My dog does not beat itself up over past mistakes. Your cat does not replay (constantly) negative experiences. We humans do. All. the. time.
In his book Resilient
, Dr. Rick Hanson reminds us why we have a bias towards negativity. For evolutionary reasons, our brains naturally and routinely:
*Scan for bad news out in the world and inside the body and mind
*Focus tightly on it, losing sight of the big picture
*Overreact to it
*Fast-track the experience into emotional, somatic, and social memory
*Become sensitized through repeated doses of the stress hormone cortisol, so it becomes even more reactive to negative experiences-which bathe the brain in even more cortisol, creating a vicious cycle.

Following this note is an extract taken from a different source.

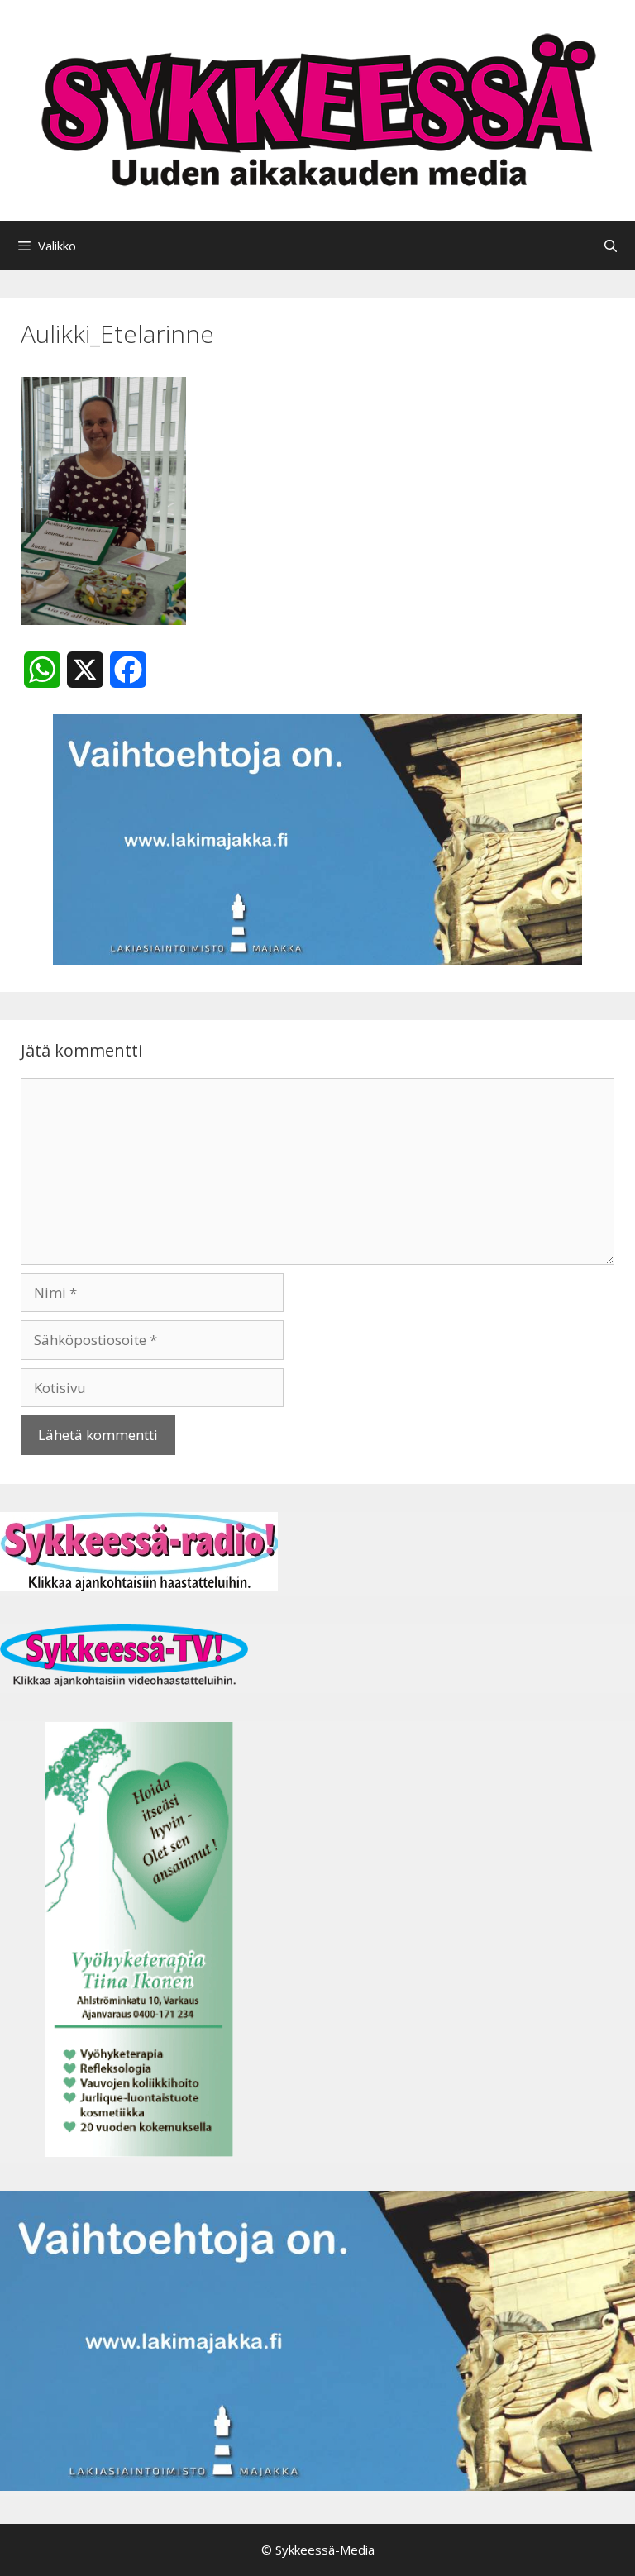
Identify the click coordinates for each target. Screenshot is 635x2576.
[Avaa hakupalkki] (610, 245)
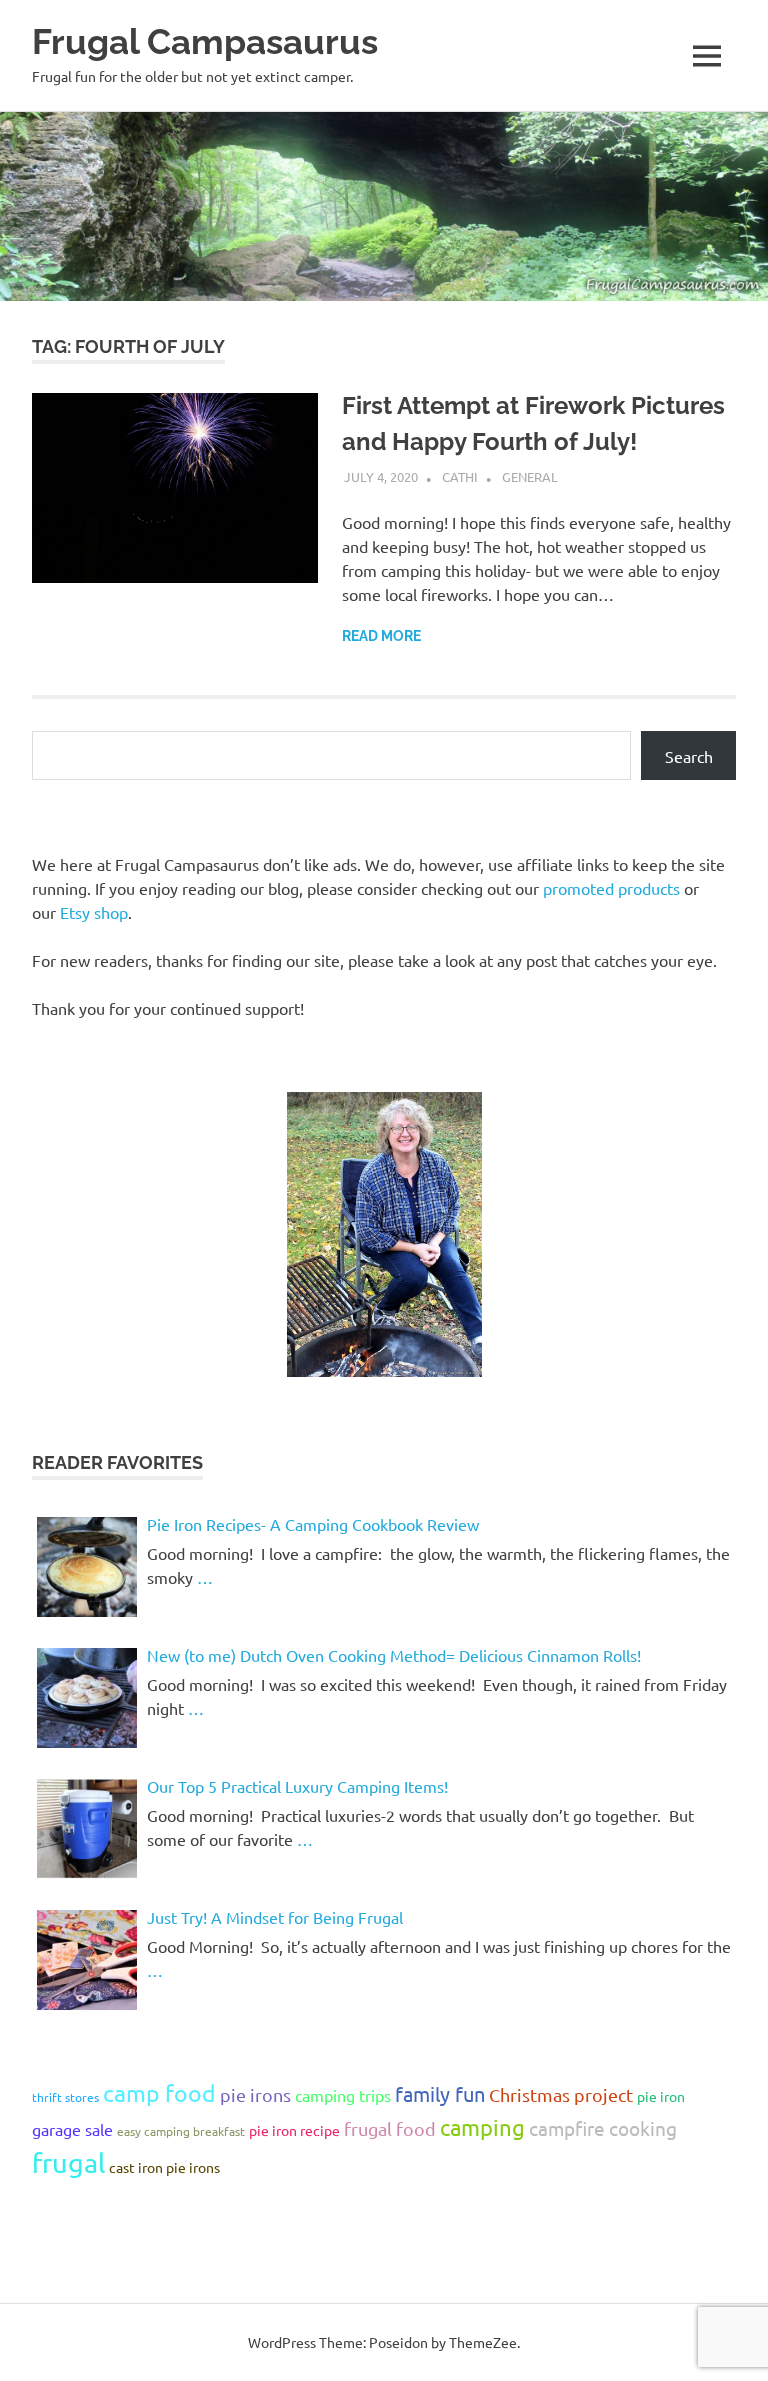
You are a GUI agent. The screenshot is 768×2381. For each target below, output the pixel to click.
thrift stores (65, 2097)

The negativity bias made sense for survival over millions of years of evolution, but today it’s a kind of universal learning disability in a brain designed for peak performance under Stone Age conditions. All this negativity is exacerbated by our capacity to remember and rehash past experiences. Doctors often tell me that they have forgotten most of their good patient experiences, but the particularly difficult or painful ones are always right there, easy to recall. Our brains are like Velcro for bad experiences, and the media and culture are not helping.
We overcome the negativity bias by doing a few simple things: noticing when we are in one of those negative thought loops; letting it go in one way or another; and then paying more attention to what is good around us. There is at least as much good as bad around you all the time-can you see it?